*Given records:*

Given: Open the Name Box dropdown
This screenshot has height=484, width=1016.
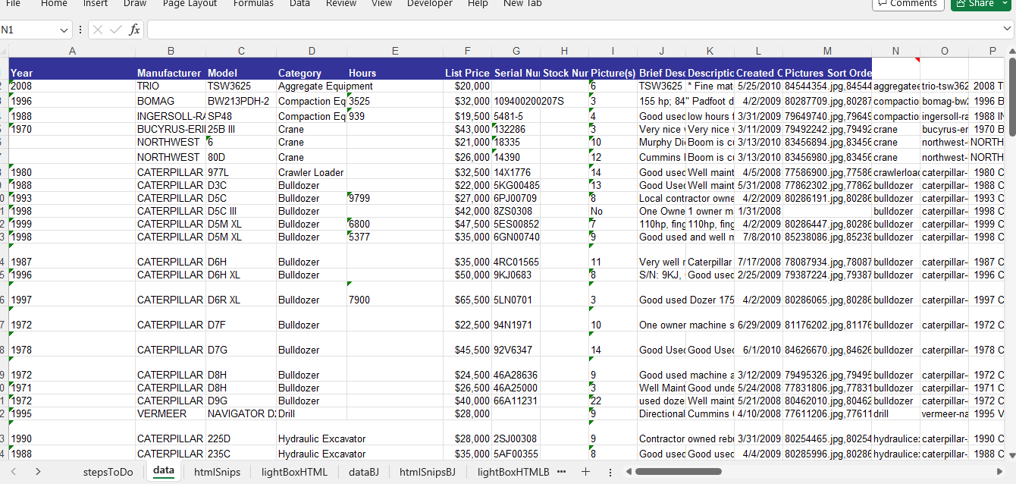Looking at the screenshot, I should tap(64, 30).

---

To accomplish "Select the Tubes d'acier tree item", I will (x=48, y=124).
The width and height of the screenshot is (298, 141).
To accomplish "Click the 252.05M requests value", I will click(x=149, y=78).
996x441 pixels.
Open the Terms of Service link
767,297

---

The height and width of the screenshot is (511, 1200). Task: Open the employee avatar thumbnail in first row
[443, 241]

*Problem to solve:*
Please copy out every line of the preceding listing that carries "will".

*Your solution:*
To accomplish "Select the Tubes d'acier tree item", I will (x=48, y=124).
To accomplish "Click the 252.05M requests value", I will click(x=149, y=78).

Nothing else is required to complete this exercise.